Entscheidungsstichwort (Thema)
Verkaufsautomaten für Bezahlzeitungen (Mediaboxen)
Leitsatz (amtlich)
Bei Verkaufsautomaten für Bezahlzeitungen, die eine unentgeltliche Entnahme einer solchen Zeitung ohne mechanische Schutzvorrichtung ermöglichen (sog. Mediaboxen), kommt eine angemessene, unsachliche Einflussnahme i.S.d. § 4 Nr. 1 UWG in Betracht, weil hier nicht unerhebliche Teil des angesprochenen Verkehrs verleitet werden, Zeitungen zu entnehmen, ohne das Entgelt zu bezahlen.
Eine solche Verleitung kann zu verneinen sein, wenn zusätzliche Überwachungsmaßnahmen ergriffen werden, die einen ausreichenden Überwachungsdruck gewährleisten.
Normenkette
UWG §§ 3, 4 Nr. 1
Verfahrensgang
LG Berlin (Urteil vom 21.11.2006; Aktenzeichen 102 O 67/06) |
Nachgehend
Tenor
1. Auf die Berufung der Beklagten wird das am 21.11.2006 verkündete Urteil der Kammer für Handelssachen 102 des LG Berlin - 102 O 67/06 - geändert:
Die Klage wird abgewiesen.
2. Die Kosten des Rechtsstreits beider Instanzen hat die Klägerin zu tragen.
3. Das Urteil ist vorläufig vollstreckbar.

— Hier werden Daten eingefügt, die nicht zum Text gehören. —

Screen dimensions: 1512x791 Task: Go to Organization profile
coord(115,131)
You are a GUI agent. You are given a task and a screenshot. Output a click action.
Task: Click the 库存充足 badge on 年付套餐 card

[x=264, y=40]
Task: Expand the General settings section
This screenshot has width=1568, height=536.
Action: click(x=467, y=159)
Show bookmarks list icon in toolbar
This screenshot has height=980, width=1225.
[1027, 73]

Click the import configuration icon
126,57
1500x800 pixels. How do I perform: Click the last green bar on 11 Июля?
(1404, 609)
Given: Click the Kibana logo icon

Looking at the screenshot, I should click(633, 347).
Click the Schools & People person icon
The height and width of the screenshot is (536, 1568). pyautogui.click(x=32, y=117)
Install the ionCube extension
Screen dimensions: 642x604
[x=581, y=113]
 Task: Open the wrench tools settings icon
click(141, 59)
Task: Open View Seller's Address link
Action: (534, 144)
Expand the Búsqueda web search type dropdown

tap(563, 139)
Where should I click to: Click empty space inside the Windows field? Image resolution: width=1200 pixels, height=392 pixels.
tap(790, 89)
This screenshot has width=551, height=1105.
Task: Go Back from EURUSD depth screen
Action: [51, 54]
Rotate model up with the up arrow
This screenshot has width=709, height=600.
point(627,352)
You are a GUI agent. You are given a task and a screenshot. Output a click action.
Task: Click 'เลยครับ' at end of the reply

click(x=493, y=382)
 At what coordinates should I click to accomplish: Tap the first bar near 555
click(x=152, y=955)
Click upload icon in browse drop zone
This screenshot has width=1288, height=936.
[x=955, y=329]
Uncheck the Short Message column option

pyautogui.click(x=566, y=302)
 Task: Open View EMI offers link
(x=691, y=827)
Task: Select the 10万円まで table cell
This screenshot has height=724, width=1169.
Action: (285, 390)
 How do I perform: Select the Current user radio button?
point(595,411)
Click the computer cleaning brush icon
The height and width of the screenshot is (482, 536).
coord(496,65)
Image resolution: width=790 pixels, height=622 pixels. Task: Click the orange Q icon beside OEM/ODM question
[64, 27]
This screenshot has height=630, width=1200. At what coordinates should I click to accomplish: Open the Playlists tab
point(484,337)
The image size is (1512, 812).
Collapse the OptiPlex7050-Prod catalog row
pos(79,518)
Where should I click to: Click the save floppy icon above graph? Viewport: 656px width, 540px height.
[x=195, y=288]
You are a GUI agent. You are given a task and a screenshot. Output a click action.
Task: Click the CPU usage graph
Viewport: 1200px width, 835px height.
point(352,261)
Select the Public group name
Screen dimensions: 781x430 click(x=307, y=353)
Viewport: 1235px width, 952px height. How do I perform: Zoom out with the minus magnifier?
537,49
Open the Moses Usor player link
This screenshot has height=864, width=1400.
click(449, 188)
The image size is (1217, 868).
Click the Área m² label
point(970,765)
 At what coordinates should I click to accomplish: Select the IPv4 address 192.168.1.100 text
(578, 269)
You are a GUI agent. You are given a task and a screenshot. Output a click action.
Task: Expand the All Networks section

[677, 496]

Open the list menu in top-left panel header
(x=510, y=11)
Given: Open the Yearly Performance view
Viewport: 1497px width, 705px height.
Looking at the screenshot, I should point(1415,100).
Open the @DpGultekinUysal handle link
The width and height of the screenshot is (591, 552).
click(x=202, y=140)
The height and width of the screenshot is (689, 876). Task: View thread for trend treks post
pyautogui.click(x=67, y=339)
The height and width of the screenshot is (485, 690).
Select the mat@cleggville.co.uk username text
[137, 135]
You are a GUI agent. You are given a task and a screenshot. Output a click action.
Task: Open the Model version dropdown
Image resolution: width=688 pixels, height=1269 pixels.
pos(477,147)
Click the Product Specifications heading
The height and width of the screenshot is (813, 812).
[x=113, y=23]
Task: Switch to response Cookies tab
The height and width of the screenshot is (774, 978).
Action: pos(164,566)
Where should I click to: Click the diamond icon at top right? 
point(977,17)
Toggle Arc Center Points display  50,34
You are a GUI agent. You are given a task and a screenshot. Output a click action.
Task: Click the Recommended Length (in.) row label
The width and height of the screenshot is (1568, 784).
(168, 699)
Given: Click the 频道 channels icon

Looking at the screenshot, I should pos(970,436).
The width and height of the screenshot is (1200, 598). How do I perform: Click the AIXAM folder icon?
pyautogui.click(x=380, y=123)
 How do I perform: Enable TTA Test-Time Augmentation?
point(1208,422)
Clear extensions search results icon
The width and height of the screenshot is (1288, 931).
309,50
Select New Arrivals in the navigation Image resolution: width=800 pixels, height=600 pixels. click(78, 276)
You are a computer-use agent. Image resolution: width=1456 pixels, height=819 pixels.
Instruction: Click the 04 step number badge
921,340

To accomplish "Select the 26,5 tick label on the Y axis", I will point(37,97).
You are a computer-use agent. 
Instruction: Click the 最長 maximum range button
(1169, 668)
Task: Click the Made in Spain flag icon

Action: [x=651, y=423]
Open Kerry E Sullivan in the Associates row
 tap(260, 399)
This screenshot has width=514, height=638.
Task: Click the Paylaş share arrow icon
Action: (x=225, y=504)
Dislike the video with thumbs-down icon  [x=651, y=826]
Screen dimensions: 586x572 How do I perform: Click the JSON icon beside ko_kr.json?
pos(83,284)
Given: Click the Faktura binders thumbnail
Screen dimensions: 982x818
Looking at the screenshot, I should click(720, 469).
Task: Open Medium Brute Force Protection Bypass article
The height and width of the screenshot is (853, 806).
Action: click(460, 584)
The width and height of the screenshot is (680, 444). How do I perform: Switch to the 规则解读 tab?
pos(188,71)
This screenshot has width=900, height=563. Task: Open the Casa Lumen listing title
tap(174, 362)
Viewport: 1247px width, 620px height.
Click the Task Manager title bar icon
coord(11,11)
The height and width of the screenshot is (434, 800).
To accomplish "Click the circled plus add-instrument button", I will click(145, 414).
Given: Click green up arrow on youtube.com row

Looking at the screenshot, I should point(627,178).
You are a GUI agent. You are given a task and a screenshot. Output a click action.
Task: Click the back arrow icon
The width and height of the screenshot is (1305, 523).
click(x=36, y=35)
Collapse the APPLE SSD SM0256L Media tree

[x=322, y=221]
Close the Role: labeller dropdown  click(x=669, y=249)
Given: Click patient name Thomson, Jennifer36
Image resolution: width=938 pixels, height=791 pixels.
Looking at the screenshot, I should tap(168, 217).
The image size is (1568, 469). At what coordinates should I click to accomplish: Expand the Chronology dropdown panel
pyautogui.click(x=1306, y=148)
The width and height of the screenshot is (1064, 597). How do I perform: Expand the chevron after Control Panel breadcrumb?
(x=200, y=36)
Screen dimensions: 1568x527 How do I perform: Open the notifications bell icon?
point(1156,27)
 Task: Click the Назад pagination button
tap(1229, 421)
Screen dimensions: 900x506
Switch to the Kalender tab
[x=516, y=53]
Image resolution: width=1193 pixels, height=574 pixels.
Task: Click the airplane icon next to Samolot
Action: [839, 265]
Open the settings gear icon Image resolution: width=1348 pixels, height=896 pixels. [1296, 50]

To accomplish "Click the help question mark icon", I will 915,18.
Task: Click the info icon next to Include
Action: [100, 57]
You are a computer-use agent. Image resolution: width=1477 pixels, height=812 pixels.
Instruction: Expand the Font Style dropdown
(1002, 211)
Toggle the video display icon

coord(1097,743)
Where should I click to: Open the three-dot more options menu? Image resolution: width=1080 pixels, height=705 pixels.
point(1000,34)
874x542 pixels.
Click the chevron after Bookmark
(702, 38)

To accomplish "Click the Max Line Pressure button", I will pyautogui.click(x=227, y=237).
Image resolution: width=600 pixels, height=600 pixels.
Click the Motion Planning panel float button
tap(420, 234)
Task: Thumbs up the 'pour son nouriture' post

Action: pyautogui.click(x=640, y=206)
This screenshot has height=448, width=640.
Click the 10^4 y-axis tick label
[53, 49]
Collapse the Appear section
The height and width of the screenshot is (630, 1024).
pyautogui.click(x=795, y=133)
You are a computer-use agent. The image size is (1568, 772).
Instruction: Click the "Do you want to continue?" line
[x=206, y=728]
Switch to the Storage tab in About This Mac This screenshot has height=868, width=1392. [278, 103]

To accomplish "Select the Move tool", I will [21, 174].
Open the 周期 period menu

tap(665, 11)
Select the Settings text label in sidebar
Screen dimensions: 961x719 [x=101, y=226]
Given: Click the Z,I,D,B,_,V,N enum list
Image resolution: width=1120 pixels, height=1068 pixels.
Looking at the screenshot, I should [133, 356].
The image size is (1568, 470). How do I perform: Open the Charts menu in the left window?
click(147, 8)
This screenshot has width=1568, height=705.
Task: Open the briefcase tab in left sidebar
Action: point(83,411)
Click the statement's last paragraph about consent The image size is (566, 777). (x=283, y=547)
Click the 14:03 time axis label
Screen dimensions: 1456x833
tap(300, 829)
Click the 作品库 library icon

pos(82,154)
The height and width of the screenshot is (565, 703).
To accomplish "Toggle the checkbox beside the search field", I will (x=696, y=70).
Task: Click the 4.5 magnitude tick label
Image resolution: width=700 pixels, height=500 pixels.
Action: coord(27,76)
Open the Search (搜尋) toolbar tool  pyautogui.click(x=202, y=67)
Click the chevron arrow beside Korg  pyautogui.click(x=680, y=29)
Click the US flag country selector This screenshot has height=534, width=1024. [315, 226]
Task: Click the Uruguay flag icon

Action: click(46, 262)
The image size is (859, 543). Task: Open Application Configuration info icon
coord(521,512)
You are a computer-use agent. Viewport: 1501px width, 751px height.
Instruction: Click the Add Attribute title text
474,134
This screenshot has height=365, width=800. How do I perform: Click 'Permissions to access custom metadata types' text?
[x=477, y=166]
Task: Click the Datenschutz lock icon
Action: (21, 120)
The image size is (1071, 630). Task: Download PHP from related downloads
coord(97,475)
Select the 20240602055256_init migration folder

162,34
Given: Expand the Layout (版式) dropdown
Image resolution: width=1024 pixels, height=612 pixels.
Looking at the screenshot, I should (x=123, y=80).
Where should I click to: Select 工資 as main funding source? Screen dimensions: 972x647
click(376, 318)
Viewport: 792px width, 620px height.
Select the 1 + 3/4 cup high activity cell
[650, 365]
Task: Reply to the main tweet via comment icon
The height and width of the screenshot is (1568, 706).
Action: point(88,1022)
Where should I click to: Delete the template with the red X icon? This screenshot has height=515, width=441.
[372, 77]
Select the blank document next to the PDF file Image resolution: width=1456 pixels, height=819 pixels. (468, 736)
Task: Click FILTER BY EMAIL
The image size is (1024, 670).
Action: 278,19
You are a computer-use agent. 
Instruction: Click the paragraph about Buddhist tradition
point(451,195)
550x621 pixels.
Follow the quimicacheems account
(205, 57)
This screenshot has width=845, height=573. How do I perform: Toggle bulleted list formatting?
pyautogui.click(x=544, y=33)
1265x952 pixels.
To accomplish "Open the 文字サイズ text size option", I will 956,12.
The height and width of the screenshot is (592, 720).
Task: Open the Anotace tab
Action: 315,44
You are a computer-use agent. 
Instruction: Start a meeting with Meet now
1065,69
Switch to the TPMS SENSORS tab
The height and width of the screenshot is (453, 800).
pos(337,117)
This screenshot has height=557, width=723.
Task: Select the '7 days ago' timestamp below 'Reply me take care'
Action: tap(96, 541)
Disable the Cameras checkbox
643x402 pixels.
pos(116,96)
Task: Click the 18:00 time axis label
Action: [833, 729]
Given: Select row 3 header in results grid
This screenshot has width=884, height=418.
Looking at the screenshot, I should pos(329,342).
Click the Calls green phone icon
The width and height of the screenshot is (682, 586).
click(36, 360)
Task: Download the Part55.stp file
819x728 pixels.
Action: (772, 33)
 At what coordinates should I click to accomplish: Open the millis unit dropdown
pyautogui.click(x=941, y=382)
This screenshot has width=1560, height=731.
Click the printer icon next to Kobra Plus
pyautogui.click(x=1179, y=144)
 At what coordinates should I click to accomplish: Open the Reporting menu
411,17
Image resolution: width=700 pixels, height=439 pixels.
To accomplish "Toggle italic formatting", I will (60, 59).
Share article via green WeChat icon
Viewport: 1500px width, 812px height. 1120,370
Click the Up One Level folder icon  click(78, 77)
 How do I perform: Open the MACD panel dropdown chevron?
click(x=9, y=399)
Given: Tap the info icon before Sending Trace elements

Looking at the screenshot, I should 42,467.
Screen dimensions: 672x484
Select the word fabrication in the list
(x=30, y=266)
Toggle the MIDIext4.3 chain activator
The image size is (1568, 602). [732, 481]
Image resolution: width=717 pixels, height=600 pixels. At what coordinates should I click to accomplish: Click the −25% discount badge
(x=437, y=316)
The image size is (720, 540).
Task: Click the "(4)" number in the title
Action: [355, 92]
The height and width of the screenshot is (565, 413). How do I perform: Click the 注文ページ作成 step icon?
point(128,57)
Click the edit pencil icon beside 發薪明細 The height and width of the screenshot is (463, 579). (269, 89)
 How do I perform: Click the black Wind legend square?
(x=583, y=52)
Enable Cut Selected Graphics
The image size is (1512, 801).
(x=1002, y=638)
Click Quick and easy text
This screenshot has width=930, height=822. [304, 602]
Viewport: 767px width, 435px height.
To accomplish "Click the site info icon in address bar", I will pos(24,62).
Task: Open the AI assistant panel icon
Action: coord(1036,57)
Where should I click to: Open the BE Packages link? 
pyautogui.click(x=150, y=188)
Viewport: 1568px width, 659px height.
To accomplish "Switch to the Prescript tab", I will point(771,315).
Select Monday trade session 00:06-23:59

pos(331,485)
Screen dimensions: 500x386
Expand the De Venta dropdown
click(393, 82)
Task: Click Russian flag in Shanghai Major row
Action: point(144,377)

Der Klägerin wird nachgelassen, die Zwangsvollstreckung wegen der Kosten durch Sicherheitsleistung in Höhe des jeweils beizutreibenden Betrages abzuwenden, wenn nicht die Beklagte vor der Vollstreckung Sicherheit in gleicher Höhe leistet.
4. Die Revision wird zugelassen.
Gründe
A. Die Parteien konkurrieren mit ihren Presseerzeugnissen auf dem Berliner Zeitungsmarkt u.a. im Segment der entgeltlichen, meinungsbildenden Tageszeitungen.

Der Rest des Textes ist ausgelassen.